Pulse is Netflix's attempt to do Grey's properly for the streaming era. Set in Miami's busiest Level 1 trauma centre during a hurricane — it has the romance, the messy relationships, the impossible odds, and the ensemble cast that made Grey's a phenomenon. Condensed, sharper, less bloat.

The connection

"Pulse is what Grey's Anatomy would look like if it premiered today. Same emotional core, same guilty-pleasure instincts — but with ten fewer seasons of baggage and nowhere to hide."

If you loved Scrubs NBC · 2001–2010
watch
You'll love St. Denis Medical NBC · 2024–present
The Classic

Scrubs was the one medical show that understood comedy and tragedy weren't opposites — they were the same thing. It was funnier than it had any right to be, and then it would quietly break your heart. It earned its emotional moments precisely because it never took itself too seriously.

The Successor

St. Denis Medical is a mockumentary-style comedy set in an underfunded Oregon hospital. It has the warmth, the workplace dysfunction, and the sneaky emotional gut-punches that made Scrubs so beloved. Real medical workers have praised it for getting the day-to-day exhaustion exactly right.

The connection

"St. Denis Medical is doing what Scrubs always did — using comedy to say something true about what it actually costs to work in medicine. It's the warmest show on television right now."
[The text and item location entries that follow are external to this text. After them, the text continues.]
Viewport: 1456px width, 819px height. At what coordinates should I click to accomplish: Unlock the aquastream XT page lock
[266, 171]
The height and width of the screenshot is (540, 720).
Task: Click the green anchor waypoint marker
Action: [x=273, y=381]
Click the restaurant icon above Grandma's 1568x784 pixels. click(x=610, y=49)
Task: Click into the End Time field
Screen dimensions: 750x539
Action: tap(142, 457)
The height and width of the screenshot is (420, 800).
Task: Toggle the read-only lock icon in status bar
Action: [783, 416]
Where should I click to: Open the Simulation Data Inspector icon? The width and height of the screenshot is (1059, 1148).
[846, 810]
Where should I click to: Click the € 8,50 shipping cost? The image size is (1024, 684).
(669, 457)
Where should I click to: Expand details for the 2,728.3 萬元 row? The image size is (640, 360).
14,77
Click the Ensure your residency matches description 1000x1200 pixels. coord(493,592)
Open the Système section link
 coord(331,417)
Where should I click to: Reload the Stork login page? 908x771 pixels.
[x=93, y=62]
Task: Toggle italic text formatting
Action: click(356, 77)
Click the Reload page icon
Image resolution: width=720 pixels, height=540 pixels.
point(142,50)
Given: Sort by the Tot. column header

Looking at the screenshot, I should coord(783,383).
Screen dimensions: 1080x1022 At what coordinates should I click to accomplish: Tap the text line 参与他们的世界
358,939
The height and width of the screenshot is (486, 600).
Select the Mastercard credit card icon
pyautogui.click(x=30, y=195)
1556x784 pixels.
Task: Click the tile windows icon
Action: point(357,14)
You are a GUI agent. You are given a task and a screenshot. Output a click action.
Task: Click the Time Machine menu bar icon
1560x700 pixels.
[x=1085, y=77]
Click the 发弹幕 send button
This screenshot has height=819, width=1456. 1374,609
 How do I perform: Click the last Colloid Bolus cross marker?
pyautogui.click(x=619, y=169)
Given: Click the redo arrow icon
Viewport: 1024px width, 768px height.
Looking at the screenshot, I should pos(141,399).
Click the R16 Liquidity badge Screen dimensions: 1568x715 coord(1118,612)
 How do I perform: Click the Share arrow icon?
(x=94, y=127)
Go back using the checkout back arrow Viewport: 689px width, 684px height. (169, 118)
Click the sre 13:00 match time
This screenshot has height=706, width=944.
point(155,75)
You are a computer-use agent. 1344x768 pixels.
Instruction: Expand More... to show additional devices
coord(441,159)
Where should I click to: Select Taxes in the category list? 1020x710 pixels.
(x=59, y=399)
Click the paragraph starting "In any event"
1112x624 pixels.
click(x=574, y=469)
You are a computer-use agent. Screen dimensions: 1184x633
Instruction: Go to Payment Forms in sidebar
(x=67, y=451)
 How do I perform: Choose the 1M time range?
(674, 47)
If you loved ER But want something different
watch
You'll love The Trauma Code Netflix · 2025 · Korean
The Classic

ER's genius was in making medicine feel urgent and human at the same time. The chaos was never gratuitous — it served the story. Thirty years on, it still holds up as a masterclass in ensemble storytelling where every character, no matter how minor, felt real.

The Successor

The Trauma Code: Heroes on Call is an eight-episode Korean drama about an unconventional trauma surgeon dragged into a struggling hospital. It has ER's energy and warmth — filtered through Korean drama's distinct emotional register. An 8.4 on IMDb. Eight episodes. No excuses.

The connection

"If you think medical drama peaked with ER and has been coasting ever since, The Trauma Code is the show that will change your mind. It's only eight episodes. There is genuinely no reason not to watch it."

★ The Wildcard — Apple TV+

Berlin ER

Coming 2026 · Co-created by a real ER physician

It hasn't aired yet, but Berlin ER already has everything going for it. Set in Germany, co-created by a former emergency room doctor, following a British doctor rebuilding her career after professional collapse — it is the rare upcoming show that feels genuinely different rather than derivative. Apple TV+ has an extraordinary track record with foreign-language drama. Keep this one on your radar.

Medical dramas have always worked because they put people in impossible situations and ask them to remain human anyway. The best of this new generation isn't just continuing that tradition — it's deepening it. The classics gave us the template. What comes next is using it in ways we didn't see coming.